Fazem tais comentários por acreditar que, ao fazê-los, estarão ajudando. Porém, não é assim. Quem está deprimido e ouve tais comentários se sente pior. Interpretam tais declarações como julgamentos, críticas. Uma vez já portadores de uma doença grave – a depressão –, ao se sentirem julgados pelos entes próximos, tendem a piorar ainda mais do seu estado mórbido. O deprimido que ouve essas falas se sente acusado. Sente-se num tribunal em que ele é o réu; ele é o culpado pelo próprio adoecimento que está apresentando.

O resfriado e a depressão são duas doenças e, como tal, promovem sintomas (que já foram explicados parágrafos acima) e esses sintomas surgem à revelia da vontade do indivíduo portador destes males. Da mesma forma que ninguém adquire um vírus para desenvolver o resfriado por desejo seu, ninguém adquire depressão por desejo seu. Ninguém fica bom do resfriado pela simples vontade. Ninguém diz: quero ficar bom desse resfriado agora! Sabemos que isso não existe. Pois ninguém consegue ficar recuperado de uma depressão apenas exprimindo esse desejo. O tratamento da depressão não se resume a querer ficar curado. Na verdade, todos os portadores de depressão querem ficar plenamente recuperados, mas esse tratamento não é tão simples assim.

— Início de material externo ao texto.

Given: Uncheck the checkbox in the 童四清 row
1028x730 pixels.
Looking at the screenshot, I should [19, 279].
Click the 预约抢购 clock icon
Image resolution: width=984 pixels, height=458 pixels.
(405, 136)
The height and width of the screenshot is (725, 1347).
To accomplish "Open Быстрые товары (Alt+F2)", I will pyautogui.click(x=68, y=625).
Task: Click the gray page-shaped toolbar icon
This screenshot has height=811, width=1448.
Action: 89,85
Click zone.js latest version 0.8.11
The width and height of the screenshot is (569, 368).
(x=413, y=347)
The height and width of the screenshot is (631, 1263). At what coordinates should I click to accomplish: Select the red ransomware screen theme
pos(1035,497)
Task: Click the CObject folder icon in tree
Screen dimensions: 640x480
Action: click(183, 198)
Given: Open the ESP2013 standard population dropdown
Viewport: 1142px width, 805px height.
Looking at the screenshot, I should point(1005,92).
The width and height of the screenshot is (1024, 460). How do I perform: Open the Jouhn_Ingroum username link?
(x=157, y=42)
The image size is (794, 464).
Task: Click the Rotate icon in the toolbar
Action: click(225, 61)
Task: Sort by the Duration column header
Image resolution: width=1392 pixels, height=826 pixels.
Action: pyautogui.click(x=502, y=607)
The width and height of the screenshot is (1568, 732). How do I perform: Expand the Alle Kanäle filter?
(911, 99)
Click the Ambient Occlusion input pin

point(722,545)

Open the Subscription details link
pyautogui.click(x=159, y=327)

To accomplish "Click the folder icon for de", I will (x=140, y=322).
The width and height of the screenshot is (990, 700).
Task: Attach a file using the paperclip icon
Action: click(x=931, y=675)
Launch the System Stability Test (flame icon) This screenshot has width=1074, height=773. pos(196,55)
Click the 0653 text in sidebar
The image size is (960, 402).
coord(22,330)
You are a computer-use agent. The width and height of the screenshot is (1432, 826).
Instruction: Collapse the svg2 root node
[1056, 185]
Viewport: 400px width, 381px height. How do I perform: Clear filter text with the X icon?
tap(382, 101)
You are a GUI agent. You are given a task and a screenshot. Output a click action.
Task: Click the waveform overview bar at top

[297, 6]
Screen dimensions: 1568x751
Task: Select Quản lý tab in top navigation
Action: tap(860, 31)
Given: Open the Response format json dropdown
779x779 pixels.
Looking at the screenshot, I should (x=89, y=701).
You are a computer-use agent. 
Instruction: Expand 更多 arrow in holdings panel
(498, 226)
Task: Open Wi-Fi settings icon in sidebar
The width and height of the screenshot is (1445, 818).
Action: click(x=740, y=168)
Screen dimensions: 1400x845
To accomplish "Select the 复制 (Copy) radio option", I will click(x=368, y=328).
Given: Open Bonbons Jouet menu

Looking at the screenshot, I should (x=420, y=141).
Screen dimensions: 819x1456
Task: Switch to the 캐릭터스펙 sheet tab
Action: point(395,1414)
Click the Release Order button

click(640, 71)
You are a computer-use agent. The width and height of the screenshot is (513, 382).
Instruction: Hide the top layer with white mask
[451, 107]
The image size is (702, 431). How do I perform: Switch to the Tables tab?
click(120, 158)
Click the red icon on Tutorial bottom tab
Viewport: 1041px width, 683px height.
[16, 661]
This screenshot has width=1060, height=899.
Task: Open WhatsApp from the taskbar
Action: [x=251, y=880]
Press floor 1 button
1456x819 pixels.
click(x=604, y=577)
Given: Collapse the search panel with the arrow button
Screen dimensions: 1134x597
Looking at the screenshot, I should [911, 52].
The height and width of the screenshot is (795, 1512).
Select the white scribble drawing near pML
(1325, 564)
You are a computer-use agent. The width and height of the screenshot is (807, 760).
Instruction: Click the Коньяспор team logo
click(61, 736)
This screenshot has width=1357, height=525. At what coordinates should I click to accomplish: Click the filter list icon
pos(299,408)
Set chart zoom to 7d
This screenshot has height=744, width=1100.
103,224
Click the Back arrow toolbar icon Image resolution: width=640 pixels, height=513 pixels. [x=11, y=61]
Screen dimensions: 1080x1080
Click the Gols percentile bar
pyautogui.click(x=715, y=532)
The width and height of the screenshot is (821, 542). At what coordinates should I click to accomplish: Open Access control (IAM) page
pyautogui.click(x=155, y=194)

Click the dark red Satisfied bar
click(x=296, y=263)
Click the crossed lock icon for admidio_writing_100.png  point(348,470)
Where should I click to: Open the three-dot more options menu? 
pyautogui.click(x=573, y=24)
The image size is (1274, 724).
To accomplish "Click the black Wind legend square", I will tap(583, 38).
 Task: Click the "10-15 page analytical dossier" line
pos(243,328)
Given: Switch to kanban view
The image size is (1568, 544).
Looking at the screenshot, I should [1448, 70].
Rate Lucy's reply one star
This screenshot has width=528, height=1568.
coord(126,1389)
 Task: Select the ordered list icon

Por falar em tratamento, essa é outra diferença entre a depressão e o resfriado. Enquanto que este é, como já dissemos, um fenômeno autolimitado (isto é, o indivíduo vai ficar bom, sem precisar de remédio; os medicamentos usados são ditos sintomáticos; ou seja, usa-se um analgésico para dor de cabeça, um xarope para aliviar a tosse; mas não há nenhum remédio para modificar o curso natural do resfriado), a depressão não o é.

Para depressão, sim, temos um verdadeiro arsenal de medicamentos para tentar modificar o curso desta doença. Mas não é só de remédios que vive o tratamento da depressão. Há outros fatores que contribuem bastante: a prática da psicoterapia – acompanhamento regular, contínuo, com um profissional da psicologia, cuja atividade é muito mais do que “ter alguém com quem conversar,
desabafar”; a prática da atividade física, desde que, naquele momento, o indivíduo tenha o mínimo de energia para tal, também é uma parte importante das terapêuticas.

Os medicamentos, a psicoterapia, a atividade física, quando somados, geralmente causam excelente resultado nos tratamentos da depressão. É claro que existem exceções, mas isso é assunto para um outro texto. Porém, há algo que não pode faltar nessa “soma de forças”: o apoio dos familiares e amigos íntimos.

Quem está passando por um processo depressivo está em sofrimento extremo.

Sendo repetitivo, tal pessoa não está assim por quer; não está assim porque não se ajuda. Ela está assim porque está doente. E, como ajudar a essas pessoas? Vamos mostrar exemplos de frases que, além de não ajudar, ainda atrapalham: “você tem que se ajudar”; “deixe de besteira, veja que dia lindo”; “tanta gente passando fome por aí e você, que tem tudo, aí deprimido”.

Por outro lado, vejamos exemplos de frases e posturas que ajudam: “estou aqui para lhe ouvir”; “você quer conversar um pouco sobre a sua dor?”; “será que eu posso tentar ajudar? Conte-me as suas dores”; “quer que eu faça alguma coisa agora por você?”

Em resumo, elaborar discursos acolhedores, colocar-se ao lado, colocar-se à disposição para ajudar são atitudes valiosíssimas. Quem está deprimido precisa ser compreendido (e não julgado), acolhido (e não acusado). Precisa se sentir amado porque até isso ele desconfiará de que não será capaz de ser.